REQUEST: Copy the material from its first line through the line containing "The image size is (418, 271).", switching "Viewport" to "Display" and leaving everything else unchanged.

(Element and text location data)
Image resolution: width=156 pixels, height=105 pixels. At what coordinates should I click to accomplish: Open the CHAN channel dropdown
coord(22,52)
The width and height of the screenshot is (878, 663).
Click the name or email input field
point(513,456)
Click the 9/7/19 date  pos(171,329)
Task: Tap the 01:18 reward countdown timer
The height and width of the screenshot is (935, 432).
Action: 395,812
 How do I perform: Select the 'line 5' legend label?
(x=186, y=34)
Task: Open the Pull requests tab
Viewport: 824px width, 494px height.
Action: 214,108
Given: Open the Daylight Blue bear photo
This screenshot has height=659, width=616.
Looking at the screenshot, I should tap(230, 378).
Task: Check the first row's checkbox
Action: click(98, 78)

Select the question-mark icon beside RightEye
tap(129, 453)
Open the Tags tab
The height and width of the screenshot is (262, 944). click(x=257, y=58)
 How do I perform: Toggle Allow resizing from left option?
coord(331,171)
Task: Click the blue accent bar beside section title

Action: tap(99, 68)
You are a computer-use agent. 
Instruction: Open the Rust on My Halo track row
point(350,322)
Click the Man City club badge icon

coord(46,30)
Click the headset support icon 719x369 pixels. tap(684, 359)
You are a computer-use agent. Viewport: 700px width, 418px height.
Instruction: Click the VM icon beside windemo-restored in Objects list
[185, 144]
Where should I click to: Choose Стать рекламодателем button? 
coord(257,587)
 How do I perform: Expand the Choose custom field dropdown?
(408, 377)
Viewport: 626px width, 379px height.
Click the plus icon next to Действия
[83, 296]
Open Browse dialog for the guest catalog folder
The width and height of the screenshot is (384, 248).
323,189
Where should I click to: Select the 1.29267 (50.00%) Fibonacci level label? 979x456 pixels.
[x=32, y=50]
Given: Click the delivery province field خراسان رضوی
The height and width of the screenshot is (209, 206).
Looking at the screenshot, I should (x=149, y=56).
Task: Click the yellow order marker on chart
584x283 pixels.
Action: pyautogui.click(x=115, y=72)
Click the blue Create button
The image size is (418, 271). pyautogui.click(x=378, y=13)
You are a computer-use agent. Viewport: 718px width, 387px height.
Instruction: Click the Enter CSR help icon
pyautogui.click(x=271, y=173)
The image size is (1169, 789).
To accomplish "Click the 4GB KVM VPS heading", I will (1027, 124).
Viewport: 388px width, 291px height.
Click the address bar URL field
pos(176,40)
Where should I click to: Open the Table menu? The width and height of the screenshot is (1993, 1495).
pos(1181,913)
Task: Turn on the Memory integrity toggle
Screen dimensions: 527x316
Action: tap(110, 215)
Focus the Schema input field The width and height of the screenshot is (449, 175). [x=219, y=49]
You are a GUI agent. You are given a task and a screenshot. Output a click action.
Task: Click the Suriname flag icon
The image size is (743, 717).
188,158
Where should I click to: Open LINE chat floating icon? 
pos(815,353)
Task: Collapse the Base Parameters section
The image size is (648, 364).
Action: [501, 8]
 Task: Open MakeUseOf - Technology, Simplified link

SOLUTION BELOW:
Image resolution: width=156 pixels, height=105 pixels. At what coordinates should I click to accomplish: Open the CHAN channel dropdown
coord(22,52)
The width and height of the screenshot is (878, 663).
Click the name or email input field
point(513,456)
Click the 9/7/19 date  pos(171,329)
Task: Tap the 01:18 reward countdown timer
The height and width of the screenshot is (935, 432).
Action: 395,812
 How do I perform: Select the 'line 5' legend label?
(x=186, y=34)
Task: Open the Pull requests tab
Display: 824px width, 494px height.
Action: 214,108
Given: Open the Daylight Blue bear photo
This screenshot has height=659, width=616.
Looking at the screenshot, I should tap(230, 378).
Task: Check the first row's checkbox
Action: click(98, 78)

Select the question-mark icon beside RightEye
tap(129, 453)
Open the Tags tab
The height and width of the screenshot is (262, 944). click(x=257, y=58)
 How do I perform: Toggle Allow resizing from left option?
coord(331,171)
Task: Click the blue accent bar beside section title

Action: tap(99, 68)
You are a computer-use agent. 
Instruction: Open the Rust on My Halo track row
point(350,322)
Click the Man City club badge icon

coord(46,30)
Click the headset support icon 719x369 pixels. tap(684, 359)
You are a computer-use agent. Display: 700px width, 418px height.
Instruction: Click the VM icon beside windemo-restored in Objects list
[185, 144]
Where should I click to: Choose Стать рекламодателем button? 
coord(257,587)
 How do I perform: Expand the Choose custom field dropdown?
(408, 377)
Display: 626px width, 379px height.
Click the plus icon next to Действия
[83, 296]
Open Browse dialog for the guest catalog folder
The width and height of the screenshot is (384, 248).
323,189
Where should I click to: Select the 1.29267 (50.00%) Fibonacci level label? 979x456 pixels.
[x=32, y=50]
Given: Click the delivery province field خراسان رضوی
The height and width of the screenshot is (209, 206).
Looking at the screenshot, I should (x=149, y=56).
Task: Click the yellow order marker on chart
584x283 pixels.
Action: pyautogui.click(x=115, y=72)
Click the blue Create button
The image size is (418, 271). pyautogui.click(x=378, y=13)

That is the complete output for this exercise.